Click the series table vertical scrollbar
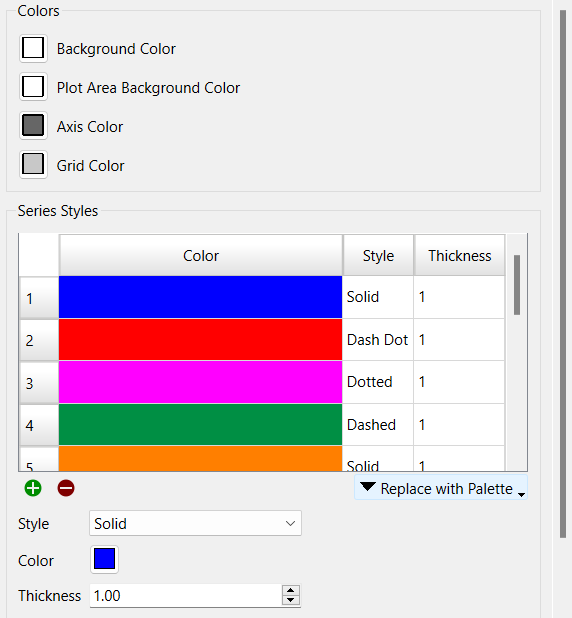 (x=517, y=285)
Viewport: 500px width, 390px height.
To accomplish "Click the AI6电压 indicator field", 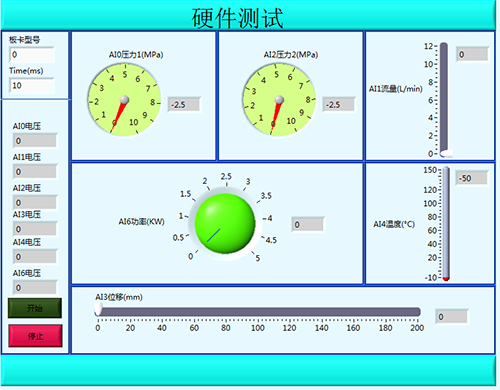I will click(x=35, y=287).
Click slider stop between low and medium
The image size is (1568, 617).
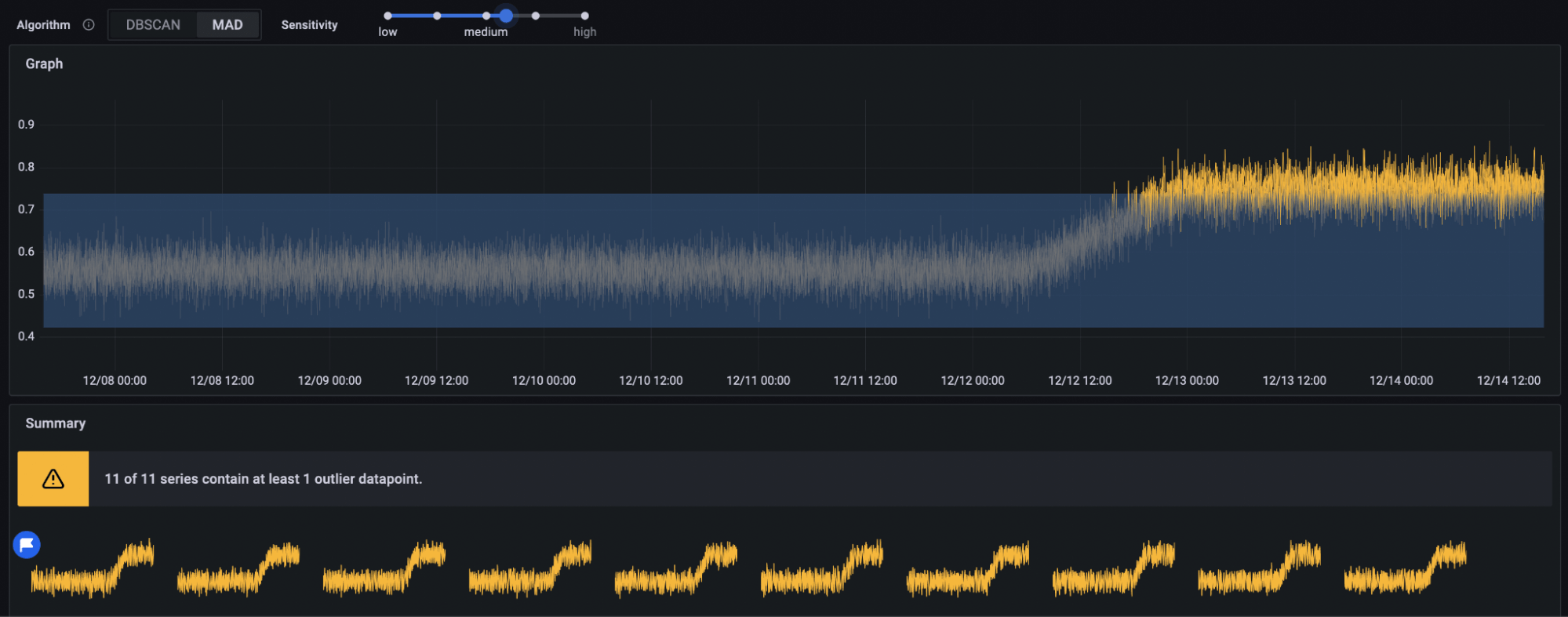click(437, 16)
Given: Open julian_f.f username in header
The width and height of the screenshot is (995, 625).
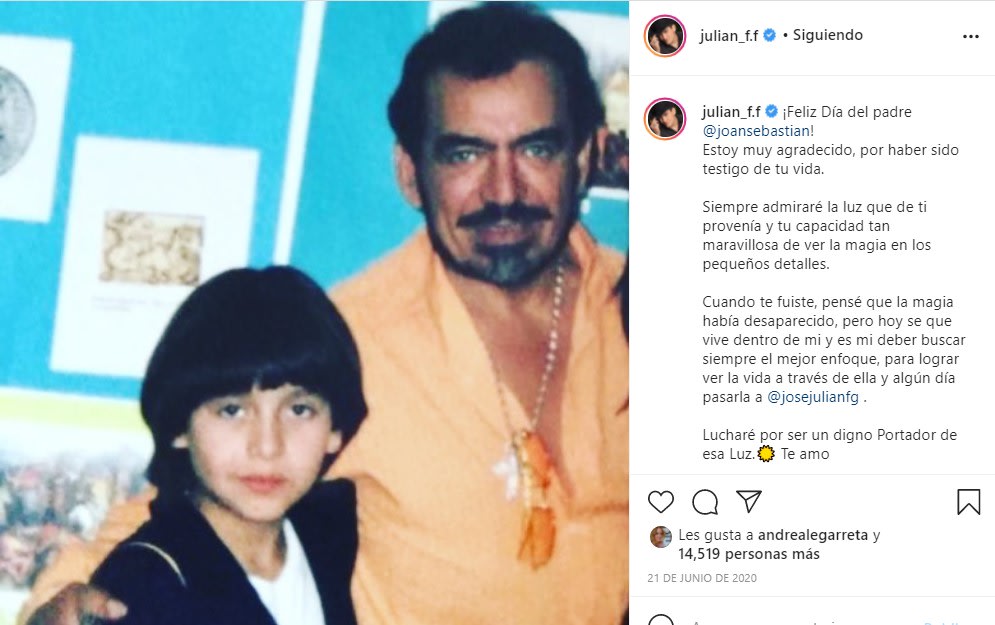Looking at the screenshot, I should pos(728,36).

:::::

> Problem description
Pictures are not part of the answer, which must be the exact lines from the one holding "The width and" through the end of the material, both ends included.

> Result for this task
The width and height of the screenshot is (995, 625).
Looking at the screenshot, I should pos(728,36).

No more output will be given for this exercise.